I have found an issue in the code that may be responsible for the
observed behavior and should be addressed by the appended patch (not
tested yet).
Basically, the "disabled" check in the second loop over states in
teo_select() needs to exclude the first enabled state, because
there are no more states to check after that.
Plus the time span check needs to be done when the given state
is about to be selected, because otherwise the function may end up
returning a state for which the sums are too low.
Thanks!
---
drivers/cpuidle/governors/teo.c | 26 ++++++++++++++------------
1 file changed, 14 insertions(+), 12 deletions(-)
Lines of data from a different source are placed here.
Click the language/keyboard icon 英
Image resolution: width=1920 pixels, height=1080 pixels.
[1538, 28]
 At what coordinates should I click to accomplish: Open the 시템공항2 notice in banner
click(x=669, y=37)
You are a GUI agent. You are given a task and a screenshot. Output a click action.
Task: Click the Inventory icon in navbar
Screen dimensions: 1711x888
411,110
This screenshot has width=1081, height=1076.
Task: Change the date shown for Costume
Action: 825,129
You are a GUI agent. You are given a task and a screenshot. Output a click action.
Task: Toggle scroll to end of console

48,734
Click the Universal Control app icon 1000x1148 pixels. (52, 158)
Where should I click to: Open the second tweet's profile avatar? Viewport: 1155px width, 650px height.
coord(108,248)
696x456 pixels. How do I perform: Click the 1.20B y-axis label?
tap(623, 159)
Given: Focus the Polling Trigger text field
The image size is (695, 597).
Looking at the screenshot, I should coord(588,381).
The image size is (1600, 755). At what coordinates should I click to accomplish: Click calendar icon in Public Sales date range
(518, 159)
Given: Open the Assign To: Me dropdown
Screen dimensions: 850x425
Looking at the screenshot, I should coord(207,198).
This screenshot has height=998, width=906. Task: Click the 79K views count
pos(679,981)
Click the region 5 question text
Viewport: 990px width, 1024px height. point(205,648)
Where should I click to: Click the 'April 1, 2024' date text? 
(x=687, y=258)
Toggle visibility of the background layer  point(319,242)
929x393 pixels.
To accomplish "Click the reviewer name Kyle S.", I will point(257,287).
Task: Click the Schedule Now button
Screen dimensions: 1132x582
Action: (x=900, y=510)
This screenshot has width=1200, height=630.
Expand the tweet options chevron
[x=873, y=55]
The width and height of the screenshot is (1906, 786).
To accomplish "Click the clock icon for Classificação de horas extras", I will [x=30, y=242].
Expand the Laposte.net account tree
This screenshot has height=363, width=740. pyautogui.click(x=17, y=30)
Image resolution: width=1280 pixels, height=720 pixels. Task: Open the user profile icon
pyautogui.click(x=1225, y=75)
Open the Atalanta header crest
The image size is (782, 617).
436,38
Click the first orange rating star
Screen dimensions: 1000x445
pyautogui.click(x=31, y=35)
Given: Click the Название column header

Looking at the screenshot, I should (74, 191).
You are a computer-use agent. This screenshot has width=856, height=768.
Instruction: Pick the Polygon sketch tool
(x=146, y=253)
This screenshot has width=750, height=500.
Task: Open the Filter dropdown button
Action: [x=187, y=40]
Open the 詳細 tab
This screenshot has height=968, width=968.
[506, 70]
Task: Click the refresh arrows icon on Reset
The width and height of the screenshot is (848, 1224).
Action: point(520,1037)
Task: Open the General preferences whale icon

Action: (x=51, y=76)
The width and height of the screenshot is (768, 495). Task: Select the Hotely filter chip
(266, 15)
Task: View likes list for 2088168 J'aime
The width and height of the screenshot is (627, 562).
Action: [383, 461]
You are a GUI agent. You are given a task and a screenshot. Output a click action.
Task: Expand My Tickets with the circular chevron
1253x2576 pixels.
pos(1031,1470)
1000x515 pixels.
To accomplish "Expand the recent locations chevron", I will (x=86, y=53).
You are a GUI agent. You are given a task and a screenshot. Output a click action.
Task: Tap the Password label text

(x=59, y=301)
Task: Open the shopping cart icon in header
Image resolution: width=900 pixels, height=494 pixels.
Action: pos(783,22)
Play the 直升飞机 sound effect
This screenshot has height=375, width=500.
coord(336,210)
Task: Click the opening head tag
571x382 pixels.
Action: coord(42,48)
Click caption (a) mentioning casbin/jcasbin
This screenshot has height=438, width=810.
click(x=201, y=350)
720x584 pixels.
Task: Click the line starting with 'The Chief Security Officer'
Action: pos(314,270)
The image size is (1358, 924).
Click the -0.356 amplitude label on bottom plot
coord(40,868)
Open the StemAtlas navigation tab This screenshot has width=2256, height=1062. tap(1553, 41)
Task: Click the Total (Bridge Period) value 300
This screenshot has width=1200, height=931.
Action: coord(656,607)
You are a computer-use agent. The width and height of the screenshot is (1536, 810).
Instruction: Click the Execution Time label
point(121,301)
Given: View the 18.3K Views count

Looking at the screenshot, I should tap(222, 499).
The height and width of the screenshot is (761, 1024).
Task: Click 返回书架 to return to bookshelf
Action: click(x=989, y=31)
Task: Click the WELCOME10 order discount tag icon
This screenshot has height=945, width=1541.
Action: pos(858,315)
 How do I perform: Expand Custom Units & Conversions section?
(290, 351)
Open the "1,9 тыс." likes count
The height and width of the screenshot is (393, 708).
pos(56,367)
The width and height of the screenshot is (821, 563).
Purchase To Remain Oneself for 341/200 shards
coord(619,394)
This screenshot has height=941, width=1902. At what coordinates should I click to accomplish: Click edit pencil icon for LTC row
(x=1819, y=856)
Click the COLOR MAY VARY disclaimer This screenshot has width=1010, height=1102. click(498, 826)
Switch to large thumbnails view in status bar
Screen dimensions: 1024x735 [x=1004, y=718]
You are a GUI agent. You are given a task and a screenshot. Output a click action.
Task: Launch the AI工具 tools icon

Index: linux-pm/drivers/cpuidle/governors/teo.c
===================================================================
--- linux-pm.orig/drivers/cpuidle/governors/teo.c
+++ linux-pm/drivers/cpuidle/governors/teo.c
@@ -404,25 +404,27 @@ static int teo_select(struct cpuidle_dri
intercept_sum += bin->intercepts;
recent_sum += bin->recent;
- if (dev->states_usage[i].disable)
+ if (dev->states_usage[i].disable && i > idx0)
continue;
span_ns = teo_middle_of_bin(i, drv);
- if (!teo_time_ok(span_ns)) {
- /*
- * The current state is too shallow, so select
- * the first enabled deeper state.
- */
- duration_ns = last_enabled_span_ns;
- idx = last_enabled_idx;
- break;
- }
if ((!alt_recent || 2 * recent_sum > idx_recent_sum) &&
(!alt_intercepts ||
2 * intercept_sum > idx_intercept_sum)) {
- idx = i;
- duration_ns = span_ns;
+ if (!teo_time_ok(span_ns) ||
+ dev->states_usage[i].disable) {
+ /*
+ * The current state is too shallow or
+ * disabled, so select the first enabled
+ * deeper state.
+ */
+ duration_ns = last_enabled_span_ns;
+ idx = last_enabled_idx;
+ } else {
+ idx = i;
+ duration_ns = span_ns;
+ }
break;
}
On Wed, Jul 28, 2021 at 10:47 AM Rafael J. Wysocki <rjw@rjwysocki.net> wrote:
>
> On Wednesday, July 28, 2021 3:52:51 PM CEST Rafael J. Wysocki wrote:
> > On Tue, Jul 27, 2021 at 10:06 PM Doug Smythies <dsmythies@telus.net> wrote:
> > >
> > > Hi Rafael,
> > >
> > > Further to my reply of 2021.07.04 on this, I have
> > > continued to work with and test this patch set.
> > >
> > > On 2021.06.02 11:14 Rafael J. Wysocki wrote:
> > >
> > > >This series of patches addresses some theoretical shortcoming in the
> > > > TEO (Timer Events Oriented) cpuidle governor by reworking its idle
> > > > state selection logic to some extent.
> > > >
> > > > Patches [1-2/5] are introductory cleanups and the substantial changes are
> > > > made in patches [3-4/5] (please refer to the changelogs of these two
> > > > patches for details). The last patch only deals with documentation.
> > > >
> > > > Even though this work is mostly based on theoretical considerations, it
> > > > shows a measurable reduction of the number of cases in which the shallowest
> > > > idle state is selected while it would be more beneficial to select a deeper
> > > > one or the deepest idle state is selected while it would be more beneficial to
> > > > select a shallower one, which should be a noticeable improvement.
> > >
> > > I am concentrating in the idle state 0 and 1 area.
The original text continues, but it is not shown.